Aim of the exercise: Please lay out as a numbered list, leaving out blank lines, the part of the lines below that opens with the line containing "Task: Collapse the Catalog panel" and closes with the line containing "I will point(1020,472).", both included.

▬▬▬▬▬▬▬▬▬▬

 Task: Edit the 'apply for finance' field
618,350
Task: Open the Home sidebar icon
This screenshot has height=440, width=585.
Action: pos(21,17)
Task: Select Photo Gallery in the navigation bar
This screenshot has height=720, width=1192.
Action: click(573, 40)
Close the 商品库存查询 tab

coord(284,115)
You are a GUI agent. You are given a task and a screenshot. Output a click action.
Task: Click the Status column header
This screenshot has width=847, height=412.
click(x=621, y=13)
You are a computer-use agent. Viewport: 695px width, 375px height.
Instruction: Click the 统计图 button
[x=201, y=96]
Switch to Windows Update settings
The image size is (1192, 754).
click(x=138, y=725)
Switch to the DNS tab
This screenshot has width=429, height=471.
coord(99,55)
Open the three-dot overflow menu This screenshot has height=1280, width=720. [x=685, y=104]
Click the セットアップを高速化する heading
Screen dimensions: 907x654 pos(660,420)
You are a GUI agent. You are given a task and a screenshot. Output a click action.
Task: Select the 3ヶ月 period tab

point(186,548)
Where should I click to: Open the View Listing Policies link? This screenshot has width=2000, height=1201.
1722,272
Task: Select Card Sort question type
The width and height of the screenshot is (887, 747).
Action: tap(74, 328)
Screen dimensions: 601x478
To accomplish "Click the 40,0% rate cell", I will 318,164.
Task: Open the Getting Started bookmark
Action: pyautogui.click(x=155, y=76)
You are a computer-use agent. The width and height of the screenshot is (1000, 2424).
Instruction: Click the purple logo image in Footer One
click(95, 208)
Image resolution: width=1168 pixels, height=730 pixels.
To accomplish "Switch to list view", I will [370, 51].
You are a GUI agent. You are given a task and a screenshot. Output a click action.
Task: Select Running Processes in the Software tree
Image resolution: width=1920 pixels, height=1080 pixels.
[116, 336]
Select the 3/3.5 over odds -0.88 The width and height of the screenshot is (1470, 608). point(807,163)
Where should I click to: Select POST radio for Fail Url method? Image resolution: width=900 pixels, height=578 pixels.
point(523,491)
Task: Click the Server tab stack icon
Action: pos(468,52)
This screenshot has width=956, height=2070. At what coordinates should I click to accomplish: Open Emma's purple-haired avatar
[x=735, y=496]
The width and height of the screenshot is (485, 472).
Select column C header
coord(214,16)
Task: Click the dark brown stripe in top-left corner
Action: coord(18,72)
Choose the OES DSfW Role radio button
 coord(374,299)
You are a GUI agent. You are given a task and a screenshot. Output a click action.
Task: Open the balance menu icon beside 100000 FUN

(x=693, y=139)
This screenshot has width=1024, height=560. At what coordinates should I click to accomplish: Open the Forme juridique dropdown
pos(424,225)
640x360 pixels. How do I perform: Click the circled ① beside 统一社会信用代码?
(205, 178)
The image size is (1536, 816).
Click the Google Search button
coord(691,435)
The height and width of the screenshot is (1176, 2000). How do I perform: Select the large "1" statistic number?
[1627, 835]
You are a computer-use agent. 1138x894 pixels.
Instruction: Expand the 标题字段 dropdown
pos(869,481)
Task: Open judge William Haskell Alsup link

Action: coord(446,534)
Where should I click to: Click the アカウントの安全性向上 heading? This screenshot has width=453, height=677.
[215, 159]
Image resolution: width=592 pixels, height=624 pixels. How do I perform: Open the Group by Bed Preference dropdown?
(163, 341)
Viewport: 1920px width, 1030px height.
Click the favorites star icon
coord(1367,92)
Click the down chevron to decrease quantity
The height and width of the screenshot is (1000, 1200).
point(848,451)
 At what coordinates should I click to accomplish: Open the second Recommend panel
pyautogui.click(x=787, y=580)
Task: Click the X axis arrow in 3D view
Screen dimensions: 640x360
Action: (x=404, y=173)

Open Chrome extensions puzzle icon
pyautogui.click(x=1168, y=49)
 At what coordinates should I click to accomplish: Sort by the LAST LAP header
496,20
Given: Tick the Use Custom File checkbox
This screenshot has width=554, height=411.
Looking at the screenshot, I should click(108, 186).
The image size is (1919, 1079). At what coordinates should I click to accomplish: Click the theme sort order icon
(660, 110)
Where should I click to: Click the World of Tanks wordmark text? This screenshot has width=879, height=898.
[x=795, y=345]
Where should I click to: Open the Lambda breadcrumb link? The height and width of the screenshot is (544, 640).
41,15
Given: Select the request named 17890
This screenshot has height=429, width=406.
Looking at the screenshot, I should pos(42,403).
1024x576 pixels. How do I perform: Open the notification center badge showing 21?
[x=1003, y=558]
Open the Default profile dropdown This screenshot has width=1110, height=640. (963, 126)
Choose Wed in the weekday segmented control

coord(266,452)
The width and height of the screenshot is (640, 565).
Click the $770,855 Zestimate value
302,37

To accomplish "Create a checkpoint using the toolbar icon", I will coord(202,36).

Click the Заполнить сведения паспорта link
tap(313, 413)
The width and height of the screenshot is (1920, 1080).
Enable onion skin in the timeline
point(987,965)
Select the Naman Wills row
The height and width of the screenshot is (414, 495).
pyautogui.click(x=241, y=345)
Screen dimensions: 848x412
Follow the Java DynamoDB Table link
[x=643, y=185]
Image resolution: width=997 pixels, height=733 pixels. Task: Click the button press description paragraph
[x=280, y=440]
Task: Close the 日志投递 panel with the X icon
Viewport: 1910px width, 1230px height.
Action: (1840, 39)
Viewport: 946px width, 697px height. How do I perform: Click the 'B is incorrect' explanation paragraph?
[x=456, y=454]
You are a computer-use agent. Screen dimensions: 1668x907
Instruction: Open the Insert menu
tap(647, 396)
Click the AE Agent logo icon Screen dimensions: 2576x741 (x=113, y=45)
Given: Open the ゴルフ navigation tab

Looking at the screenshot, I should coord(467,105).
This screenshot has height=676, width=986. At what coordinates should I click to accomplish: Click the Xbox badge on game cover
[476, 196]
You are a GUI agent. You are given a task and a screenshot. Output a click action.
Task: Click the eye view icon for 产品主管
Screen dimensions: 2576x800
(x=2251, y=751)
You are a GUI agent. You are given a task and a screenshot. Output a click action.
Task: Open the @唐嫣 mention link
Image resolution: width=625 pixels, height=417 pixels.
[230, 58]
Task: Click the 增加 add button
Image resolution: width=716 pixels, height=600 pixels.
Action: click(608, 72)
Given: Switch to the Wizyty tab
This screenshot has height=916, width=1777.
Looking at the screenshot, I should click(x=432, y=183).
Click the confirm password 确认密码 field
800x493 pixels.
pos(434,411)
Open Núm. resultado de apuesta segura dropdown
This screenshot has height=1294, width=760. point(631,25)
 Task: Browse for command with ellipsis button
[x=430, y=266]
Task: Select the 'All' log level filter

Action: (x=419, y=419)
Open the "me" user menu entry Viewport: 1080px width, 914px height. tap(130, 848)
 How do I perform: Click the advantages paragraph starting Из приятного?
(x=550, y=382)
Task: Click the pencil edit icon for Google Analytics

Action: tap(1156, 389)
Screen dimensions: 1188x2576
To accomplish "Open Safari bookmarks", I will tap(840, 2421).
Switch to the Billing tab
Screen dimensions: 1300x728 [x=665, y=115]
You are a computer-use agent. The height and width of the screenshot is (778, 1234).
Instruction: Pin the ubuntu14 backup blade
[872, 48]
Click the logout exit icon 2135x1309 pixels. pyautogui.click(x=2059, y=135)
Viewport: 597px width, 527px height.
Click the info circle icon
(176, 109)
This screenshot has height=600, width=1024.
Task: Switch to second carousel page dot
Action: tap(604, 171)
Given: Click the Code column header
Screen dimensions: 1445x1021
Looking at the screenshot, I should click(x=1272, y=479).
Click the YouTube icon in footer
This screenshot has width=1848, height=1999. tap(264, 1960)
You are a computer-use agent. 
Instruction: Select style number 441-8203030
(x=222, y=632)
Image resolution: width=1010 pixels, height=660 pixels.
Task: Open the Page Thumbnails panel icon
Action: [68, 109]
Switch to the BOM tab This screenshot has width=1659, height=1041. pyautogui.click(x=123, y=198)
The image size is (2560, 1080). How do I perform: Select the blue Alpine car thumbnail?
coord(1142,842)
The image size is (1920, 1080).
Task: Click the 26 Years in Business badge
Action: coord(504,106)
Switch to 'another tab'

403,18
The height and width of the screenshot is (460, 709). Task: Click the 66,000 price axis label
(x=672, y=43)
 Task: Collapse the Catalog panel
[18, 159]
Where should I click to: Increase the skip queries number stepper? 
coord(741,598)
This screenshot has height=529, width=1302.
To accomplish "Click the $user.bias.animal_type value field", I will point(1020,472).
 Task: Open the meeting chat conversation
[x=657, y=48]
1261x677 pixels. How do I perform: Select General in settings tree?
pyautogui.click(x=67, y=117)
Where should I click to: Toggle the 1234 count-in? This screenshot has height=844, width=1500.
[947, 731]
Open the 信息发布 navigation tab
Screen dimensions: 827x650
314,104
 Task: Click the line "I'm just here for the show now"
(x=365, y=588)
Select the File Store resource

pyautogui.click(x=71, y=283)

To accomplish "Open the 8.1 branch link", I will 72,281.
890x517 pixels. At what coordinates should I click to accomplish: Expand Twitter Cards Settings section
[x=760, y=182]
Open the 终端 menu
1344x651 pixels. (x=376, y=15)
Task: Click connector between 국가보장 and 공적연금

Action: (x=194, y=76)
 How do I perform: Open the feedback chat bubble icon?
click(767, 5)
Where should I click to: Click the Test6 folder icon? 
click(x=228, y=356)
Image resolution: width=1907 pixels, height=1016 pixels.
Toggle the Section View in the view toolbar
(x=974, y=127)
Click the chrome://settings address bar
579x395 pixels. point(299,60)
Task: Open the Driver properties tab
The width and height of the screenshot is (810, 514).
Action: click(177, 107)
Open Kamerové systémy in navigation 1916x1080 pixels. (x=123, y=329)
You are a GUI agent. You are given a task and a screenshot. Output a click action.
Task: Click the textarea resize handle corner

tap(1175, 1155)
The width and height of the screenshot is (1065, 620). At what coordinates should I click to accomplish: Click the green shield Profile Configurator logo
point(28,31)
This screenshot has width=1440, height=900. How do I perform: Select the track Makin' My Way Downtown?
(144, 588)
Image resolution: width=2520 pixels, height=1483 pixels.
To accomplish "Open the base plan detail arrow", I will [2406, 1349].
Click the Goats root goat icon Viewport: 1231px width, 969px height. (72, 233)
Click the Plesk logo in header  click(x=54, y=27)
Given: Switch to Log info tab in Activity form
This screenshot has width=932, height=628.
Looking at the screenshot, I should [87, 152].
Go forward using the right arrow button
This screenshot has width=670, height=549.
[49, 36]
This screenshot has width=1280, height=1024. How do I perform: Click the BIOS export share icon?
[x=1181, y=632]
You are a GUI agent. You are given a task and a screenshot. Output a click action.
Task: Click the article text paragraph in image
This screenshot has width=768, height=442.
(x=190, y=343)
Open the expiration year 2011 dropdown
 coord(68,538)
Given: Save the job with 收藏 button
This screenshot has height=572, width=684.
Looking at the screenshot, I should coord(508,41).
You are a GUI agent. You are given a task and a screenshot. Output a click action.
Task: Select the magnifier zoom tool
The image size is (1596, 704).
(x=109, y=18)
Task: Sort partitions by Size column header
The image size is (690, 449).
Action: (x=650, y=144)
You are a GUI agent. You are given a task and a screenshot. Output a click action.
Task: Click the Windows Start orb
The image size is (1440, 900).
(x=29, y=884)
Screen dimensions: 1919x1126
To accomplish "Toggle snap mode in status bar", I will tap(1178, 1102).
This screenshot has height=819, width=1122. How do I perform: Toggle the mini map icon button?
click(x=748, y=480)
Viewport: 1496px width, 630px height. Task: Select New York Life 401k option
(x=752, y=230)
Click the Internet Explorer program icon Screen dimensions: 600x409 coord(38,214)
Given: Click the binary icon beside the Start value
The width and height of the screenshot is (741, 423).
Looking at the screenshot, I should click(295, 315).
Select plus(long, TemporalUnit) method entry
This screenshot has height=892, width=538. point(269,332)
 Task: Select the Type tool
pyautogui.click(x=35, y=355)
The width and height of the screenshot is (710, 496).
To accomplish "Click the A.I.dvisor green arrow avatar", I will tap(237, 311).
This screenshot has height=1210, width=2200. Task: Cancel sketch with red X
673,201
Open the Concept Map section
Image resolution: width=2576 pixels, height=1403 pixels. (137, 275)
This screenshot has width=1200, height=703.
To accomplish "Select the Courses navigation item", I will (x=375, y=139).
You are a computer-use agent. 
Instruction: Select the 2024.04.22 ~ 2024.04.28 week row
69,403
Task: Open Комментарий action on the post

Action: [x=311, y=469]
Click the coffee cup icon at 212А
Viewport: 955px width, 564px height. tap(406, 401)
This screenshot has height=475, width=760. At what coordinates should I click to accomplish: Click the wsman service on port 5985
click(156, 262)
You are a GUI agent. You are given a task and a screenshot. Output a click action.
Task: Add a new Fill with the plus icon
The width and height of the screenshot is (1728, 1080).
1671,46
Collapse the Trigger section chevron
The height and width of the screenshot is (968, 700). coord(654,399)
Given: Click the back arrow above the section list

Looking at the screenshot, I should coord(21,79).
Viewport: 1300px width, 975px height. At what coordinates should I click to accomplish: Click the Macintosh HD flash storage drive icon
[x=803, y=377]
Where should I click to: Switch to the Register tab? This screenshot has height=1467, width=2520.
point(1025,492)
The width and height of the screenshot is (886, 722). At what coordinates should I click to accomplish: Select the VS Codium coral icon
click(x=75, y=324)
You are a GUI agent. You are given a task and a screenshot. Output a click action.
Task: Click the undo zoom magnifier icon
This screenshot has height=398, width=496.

▬▬▬▬▬▬▬▬▬▬

Output of the task:
1.  Task: Collapse the Catalog panel
2. [18, 159]
3. Where should I click to: Increase the skip queries number stepper? 
4. coord(741,598)
5. This screenshot has height=529, width=1302.
6. To accomplish "Click the $user.bias.animal_type value field", I will point(1020,472).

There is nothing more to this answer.